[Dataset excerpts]
--- START ---

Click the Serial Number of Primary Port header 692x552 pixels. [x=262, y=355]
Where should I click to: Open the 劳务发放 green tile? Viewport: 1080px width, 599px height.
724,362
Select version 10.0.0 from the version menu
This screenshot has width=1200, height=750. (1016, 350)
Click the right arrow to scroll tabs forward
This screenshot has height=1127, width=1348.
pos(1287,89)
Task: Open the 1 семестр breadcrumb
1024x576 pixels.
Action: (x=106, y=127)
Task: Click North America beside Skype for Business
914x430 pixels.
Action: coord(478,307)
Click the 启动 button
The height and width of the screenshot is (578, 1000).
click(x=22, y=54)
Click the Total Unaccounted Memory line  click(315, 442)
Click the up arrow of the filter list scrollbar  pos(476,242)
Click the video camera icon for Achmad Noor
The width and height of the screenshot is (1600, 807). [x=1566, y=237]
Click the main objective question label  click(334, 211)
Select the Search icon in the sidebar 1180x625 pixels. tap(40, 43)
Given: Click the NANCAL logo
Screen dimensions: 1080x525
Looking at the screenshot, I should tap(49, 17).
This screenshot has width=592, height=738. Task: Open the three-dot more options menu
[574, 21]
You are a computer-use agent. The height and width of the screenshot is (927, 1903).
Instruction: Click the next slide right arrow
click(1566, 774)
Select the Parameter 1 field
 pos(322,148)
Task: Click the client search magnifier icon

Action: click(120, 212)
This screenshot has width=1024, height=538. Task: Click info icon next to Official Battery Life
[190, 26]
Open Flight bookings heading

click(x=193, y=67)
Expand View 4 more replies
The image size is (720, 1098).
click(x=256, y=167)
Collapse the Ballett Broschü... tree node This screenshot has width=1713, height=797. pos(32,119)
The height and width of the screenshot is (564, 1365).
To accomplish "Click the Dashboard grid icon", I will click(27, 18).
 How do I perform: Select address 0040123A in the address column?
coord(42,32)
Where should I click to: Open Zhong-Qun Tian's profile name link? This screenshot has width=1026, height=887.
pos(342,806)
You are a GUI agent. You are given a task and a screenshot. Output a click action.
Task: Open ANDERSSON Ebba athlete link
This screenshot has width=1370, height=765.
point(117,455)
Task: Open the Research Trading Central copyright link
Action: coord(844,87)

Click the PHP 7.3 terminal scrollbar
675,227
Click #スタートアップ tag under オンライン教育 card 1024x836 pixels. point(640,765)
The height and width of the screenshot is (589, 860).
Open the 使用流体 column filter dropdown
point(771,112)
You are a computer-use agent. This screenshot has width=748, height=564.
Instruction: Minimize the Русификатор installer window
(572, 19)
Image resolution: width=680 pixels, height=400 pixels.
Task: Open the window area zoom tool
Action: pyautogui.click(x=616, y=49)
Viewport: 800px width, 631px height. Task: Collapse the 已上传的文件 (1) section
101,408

--- END ---

Exercise brief:
Only the lines that hold the word "computer" are wanted; each should be pulled from the records.

Exercise response:
You are a computer-use agent. The height and width of the screenshot is (927, 1903).
You are a computer-use agent. This screenshot has width=748, height=564.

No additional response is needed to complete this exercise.